▶ _Work item_:
Decide whether each statement agrees with the text on schizophrenia below, answering yes or no and quoting the deciding words from the text. (a) Schizophrenia needs lifelong treatment even once symptoms subside. (b) People with schizophrenia always have to be hospitalized. (c) Second-generation medications carry a higher risk of serious side effects than first-generation antipsychotics.

▶ _Exercise text_:

************

Schizophrenia is a severe mental illness where contact with reality and insight are impaired, an example of psychosis. Symptoms of schizophrenia include psychotic symptoms such as hallucinations, delusions, and thought disorder (unusual ways of thinking), as well as reduced expression of emotions, reduced motivation to accomplish goals, difficulty in social relationships, motor impairment, and cognitive impairment.
Schizophrenia is a severe, long-term mental health condition that requires lifelong treatment, even when symptoms subside. Treatment with medications and psychosocial therapy can help manage the condition. In some cases, hospitalization may be needed.
Medications are the cornerstone of schizophrenia treatment, and antipsychotic medications like Seroquel, Risperdal, Lithium, or Haldol are the most commonly prescribed drugs.
First generation antipsychotic medications, meaning discovered in the 1950s, formed one of the greatest breakthroughs in psychiatry. However, first-generation antipsychotics have frequent and potentially significant neurological side effects, including the possibility of developing a movement disorder (tardive dyskinesia) that may or may not be reversible. Fortunately, for me it was in my case. Newer, second-generation medications are often preferred because they pose a lower risk of serious side effects than do first-generation antipsychotics.

************

▶ _Data excerpt_:
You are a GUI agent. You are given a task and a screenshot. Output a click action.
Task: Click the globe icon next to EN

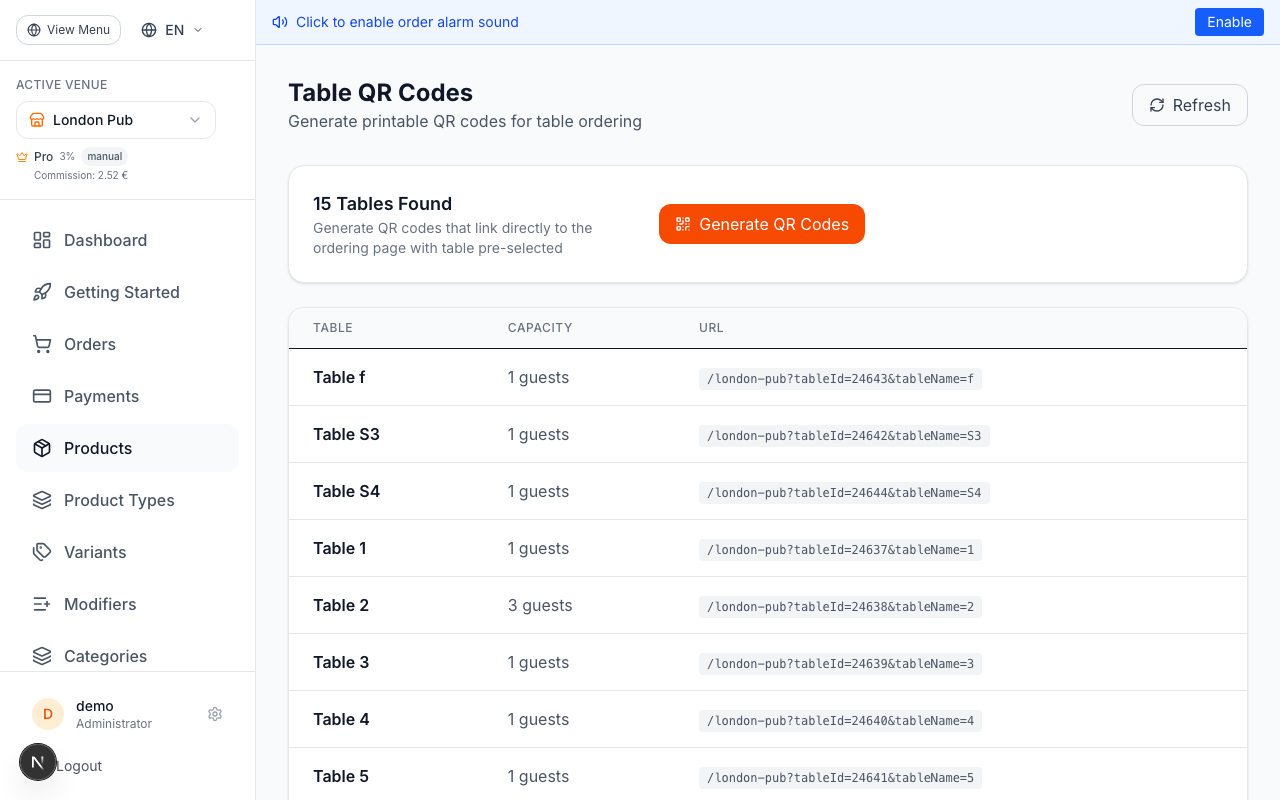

************

▶ _Task solution_:
(a) Yes: "requires lifelong treatment, even when symptoms subside."
(b) No: "In some cases, hospitalization may be needed."
(c) No: "they pose a lower risk of serious side effects than do first-generation antipsychotics."